# Be aware – Immigrants



## KeithChesterfield (Mar 12, 2010)

It was reported yesterday that there were demonstrations by Syrian immigrants outside the British Consulates in both Calais and Boulogne-sur-Mer.

The report indicated that many are desperate to get to the UK and are 'hitching' lifts on British vehicles – which we already know.

But be aware that there are immigrants in French towns 30 miles, or more, from Calais attempting to cadge a lift with your vehicle and be more vigilant when returning back to the UK.

I bet you didn't know we had a British Consulate in Boulogne – I didn't!


----------



## nicholsong (May 26, 2009)

Keith

Boulogne might just have an Honorary Consul.

We had one here in Katowice until two years ago; he was a mechanical Engineering Consultant with a one-man office on the second floor. From the photo it could be something similar.

I doubt whether the immigrants would know the difference if the plate read 'British Consulate' as Alan's did here. Its origin might have been when Boulogne was a Ferry port.

Geoff


----------



## Penquin (Oct 15, 2007)

They obviously do not want too many visitors as the doors seem firmly closed....... :lol: 

and even if they do allow anyone in, they can only enter one at a time via the small door...... :lol: 

But you have highlighted a very real problem and it is important that everyone takes extra care to ensure they do not pick up unwanted extra passengers........ there have been reports of stowaways hiding behind bike covers, on the roof, and trying to attach themselves to the underside if possible......
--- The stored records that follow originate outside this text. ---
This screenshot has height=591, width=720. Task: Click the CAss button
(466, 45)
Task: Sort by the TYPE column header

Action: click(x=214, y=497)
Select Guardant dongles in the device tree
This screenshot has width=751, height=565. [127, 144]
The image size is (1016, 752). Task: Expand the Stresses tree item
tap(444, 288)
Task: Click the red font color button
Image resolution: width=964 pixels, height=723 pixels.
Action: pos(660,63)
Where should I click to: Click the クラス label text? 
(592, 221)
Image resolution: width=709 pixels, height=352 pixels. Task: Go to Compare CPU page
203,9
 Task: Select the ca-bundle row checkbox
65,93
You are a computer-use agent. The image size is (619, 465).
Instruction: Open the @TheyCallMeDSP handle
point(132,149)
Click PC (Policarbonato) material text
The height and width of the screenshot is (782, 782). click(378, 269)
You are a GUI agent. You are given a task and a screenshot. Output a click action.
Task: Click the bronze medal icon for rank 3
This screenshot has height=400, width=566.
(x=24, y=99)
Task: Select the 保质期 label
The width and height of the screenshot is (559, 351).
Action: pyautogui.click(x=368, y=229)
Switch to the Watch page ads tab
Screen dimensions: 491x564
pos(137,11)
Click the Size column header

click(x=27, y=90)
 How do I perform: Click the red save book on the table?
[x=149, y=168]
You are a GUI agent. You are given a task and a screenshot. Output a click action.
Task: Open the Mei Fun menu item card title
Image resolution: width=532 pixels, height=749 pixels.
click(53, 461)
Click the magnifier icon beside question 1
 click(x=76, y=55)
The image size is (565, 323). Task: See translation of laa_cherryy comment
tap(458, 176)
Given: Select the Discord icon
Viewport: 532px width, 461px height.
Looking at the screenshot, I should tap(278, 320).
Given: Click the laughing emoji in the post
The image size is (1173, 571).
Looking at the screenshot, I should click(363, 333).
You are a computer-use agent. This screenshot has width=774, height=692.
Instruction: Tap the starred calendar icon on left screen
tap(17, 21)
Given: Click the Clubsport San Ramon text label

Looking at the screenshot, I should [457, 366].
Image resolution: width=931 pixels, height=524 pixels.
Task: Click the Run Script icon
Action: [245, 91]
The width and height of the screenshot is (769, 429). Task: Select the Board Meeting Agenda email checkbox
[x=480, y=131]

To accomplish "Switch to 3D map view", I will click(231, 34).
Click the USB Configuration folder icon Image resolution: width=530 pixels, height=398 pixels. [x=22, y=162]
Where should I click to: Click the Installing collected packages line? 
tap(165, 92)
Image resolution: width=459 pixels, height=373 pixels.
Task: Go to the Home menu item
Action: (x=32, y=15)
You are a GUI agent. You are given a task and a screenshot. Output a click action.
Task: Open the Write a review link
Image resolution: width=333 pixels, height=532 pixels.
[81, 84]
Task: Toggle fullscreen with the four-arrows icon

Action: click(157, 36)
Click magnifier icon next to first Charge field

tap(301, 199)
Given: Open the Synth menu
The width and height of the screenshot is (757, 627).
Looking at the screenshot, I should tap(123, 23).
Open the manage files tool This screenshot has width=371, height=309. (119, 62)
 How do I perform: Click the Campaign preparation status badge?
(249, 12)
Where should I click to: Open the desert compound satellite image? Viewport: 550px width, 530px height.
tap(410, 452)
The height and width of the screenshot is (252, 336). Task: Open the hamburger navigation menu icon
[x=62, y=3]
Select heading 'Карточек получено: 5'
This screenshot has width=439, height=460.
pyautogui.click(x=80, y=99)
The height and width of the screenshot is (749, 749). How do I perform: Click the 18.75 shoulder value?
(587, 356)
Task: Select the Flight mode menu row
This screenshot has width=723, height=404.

We cannot of course, understand why they feel such a strong pressure to get here, but then we do not come from their background and have never experienced the problems that they have.......

There was an interesting article on "From Our Correspondent" today on R4 about refugees in Jordan - some of whom had been displaced in 1948 and others from very recent events - and there is no solution envisaged for any of them.........

Dave


----------



## kalamitty (Dec 28, 2006)

i cant understand how some can afford to pay large sums to get here, after seeing how some live in litter strewn villages i now know why some of our towns are going down hill.


----------



## hulltramper (Nov 2, 2013)

Hi.
When i joined the forum in '09,i said we were told not to stop within 25 miles of Calais with the loads as regards insurance.Years before that,illegals were hiding as far out as Jabeek services.
OK,so people were staying at Cite Europe with no probs... Lucky them,some people do 80 mph on the M'way and don't get caught....
Why chance your arm ?


----------



## Stanner (Aug 17, 2006)

Travelled "there and back again" yesterday and saw more "security" and other checks in one day than we ever have in the last 5 years.


----------



## greygit (Apr 15, 2007)

kalamitty said:


> i cant understand how some can afford to pay large sums to get here, after seeing how some live in litter strewn villages i now know why some of our towns are going down hill.


 :?: :?:


----------



## wakk44 (Jun 15, 2006)

We are going across on the tunnel soon and have planned a late evening crossing and then staying the night at cite europe ready for a fresh start the following morning.It looks like the situation is worsening with more illegals around the port so we may possibly go a bit further out of Calais before settling down.


----------